L'arrivée de douze familles de réfugiés colombiens bouleverse la vie d'un petit village québécois, Sault-au-Galant. Quelques mois plus tard, la disparition d'Emilio Mondragon, un petit Colombien âgé de 10 ans, avive les tensions entre les villageois et les nouveaux venus, tout en attisant de vieilles rancoeurs.
Accident ? Fugue ? Enlèvement ? Qu'est-il arrivé à cet enfant ? D'inquiétantes lettres anonymes brouillent les pistes. Au village, chacun a quelque chose à se reprocher et tout le monde finit par être suspect. Quant aux réfugiés, ils traînent un lourd bagage : victimes de la guérilla communiste, de groupes paramilitaires d'extrême droite... Et s'ils avaient affaire à d'anciens bourreaux ?
Journaliste globe-trotteuse, Isabelle Grégoire a réalisé des reportages dans une quarantaine de pays. Collaboratrice aux magazines L’actualité et Châtelaine, elle a remporté plusieurs prix pour son travail. Avec ses deux premiers romans, Sault-au-Galant et Fille de fer, elle s'est imposée comme une voix forte du roman noir québécois.

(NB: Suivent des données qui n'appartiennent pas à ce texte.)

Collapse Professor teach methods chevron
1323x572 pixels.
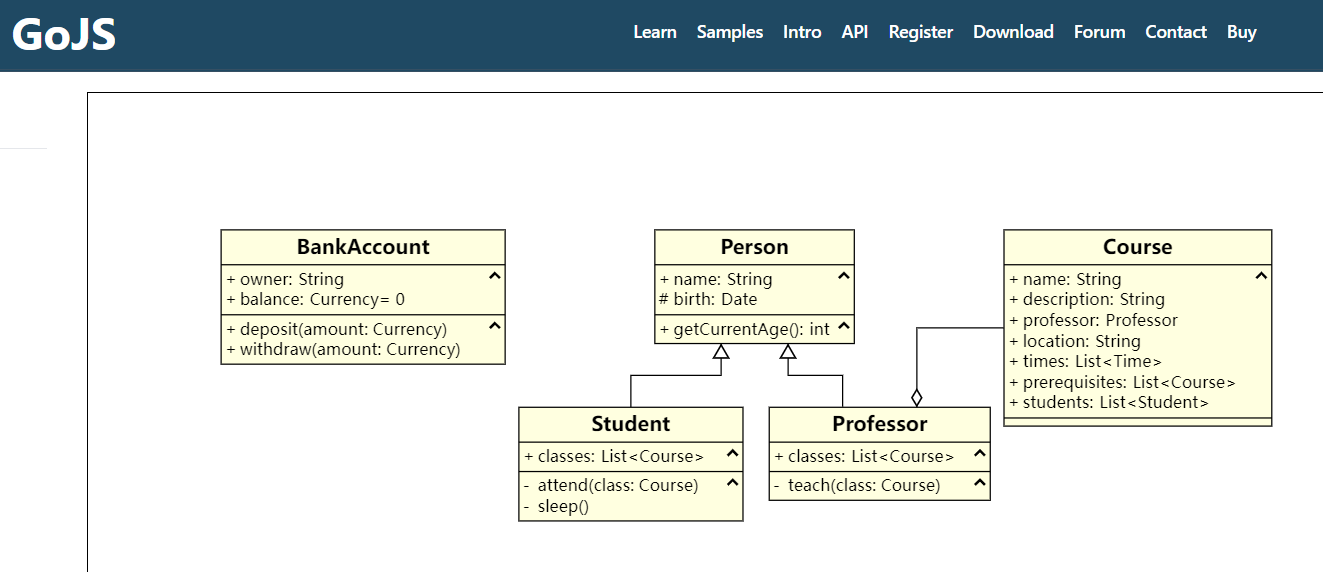pos(980,482)
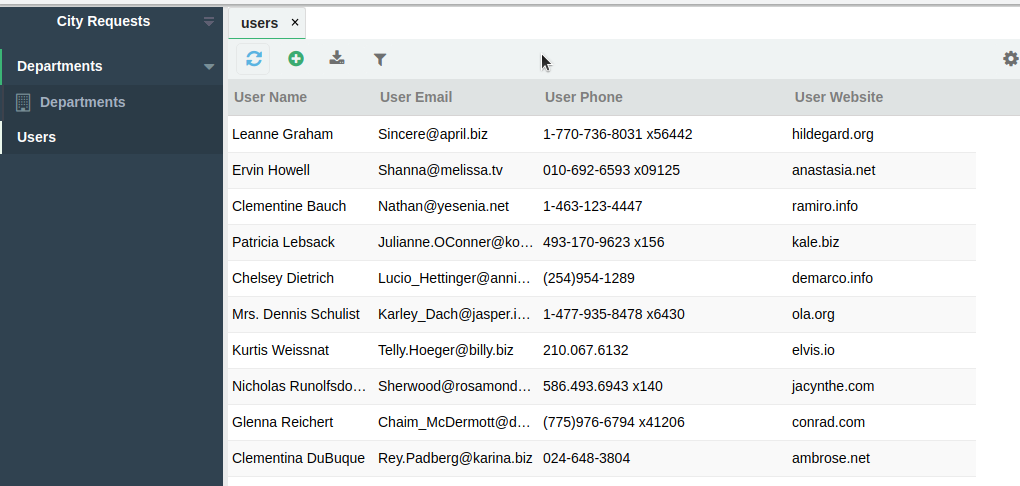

Quel bon premier roman! Une histoire bien ficelée et admirablement racontée. Si le nom du village oû se déroule la majeure partie du roman n'était pas fictif, on pourrait croire qu'il s'agit plutôt du récit d'une histoire vraie. Bravo madame Grégoire.
J’ai beaucoup aimé. une intrigue solide, des personnages intéressants et l’histoire est prenante. Mon seul bémol, certains personnages sont trop caricaturaux du côté des Galantois de souche.
Un drame social dans l'air du temps. Dans un village québécois fictif, la disparition d'un enfant sème la consternation. En plus d'être un moment éprouvant pour tous, la disparition ravive les tensions qui règnent. Sault-au-Galant a accueilli dans les derniers mois plusieurs familles colombiennes. Entre intimidation, xénophobie et secrets, la disparition de l'enfant fait éclater au grand jour les secrets des uns et la colère des autres.
L'auteure a choisi de diviser la narration entre quelques personnages clés de l'histoire et a opté pour une narration à la première personne. L'écriture est sobre et le style quasi journalistique. On pourrait reprocher à l'auteure de caricaturer ses personnages : la grenouille de bénitier, l'idiot du village.... La partie la plus forte du livre se trouve dans le témoignage de Victor, le père d'Emilio. Un roman qui pourrait être une suggestion intéressante aux lecteurs.trices de fictions historiques populaires, ou aux lecteurs.trices qui préfèrent leurs drames sociaux dans l'action.
Sault-au-Galant est a la fois amusant et de grande profondeur. L'histoire est tres Quebecoise avec une vue internationale jusqu'en Colombie. Le livre nous conduit au travers d'une gamme variee d'emotions vecues autant par les enfants que les adultes. Captivant - page-turner - l'histoire nous accroche jusqu'au dernier mot.
Fantastic read! The author pulls you into the story within the first 5 pages and it was so compelling that I finished it in less than 48 hours. J'attends avec impatience son prochain titre... Enjoy!
Le concept d'avoir plusieurs points de vue sur une enquête est toujours intéressant, mais il n'apportait rien à l'histoire dans ce cas-ci. Tout comme plusieurs des tranches de vies racontées dans le roman. C'était correct, sans plus.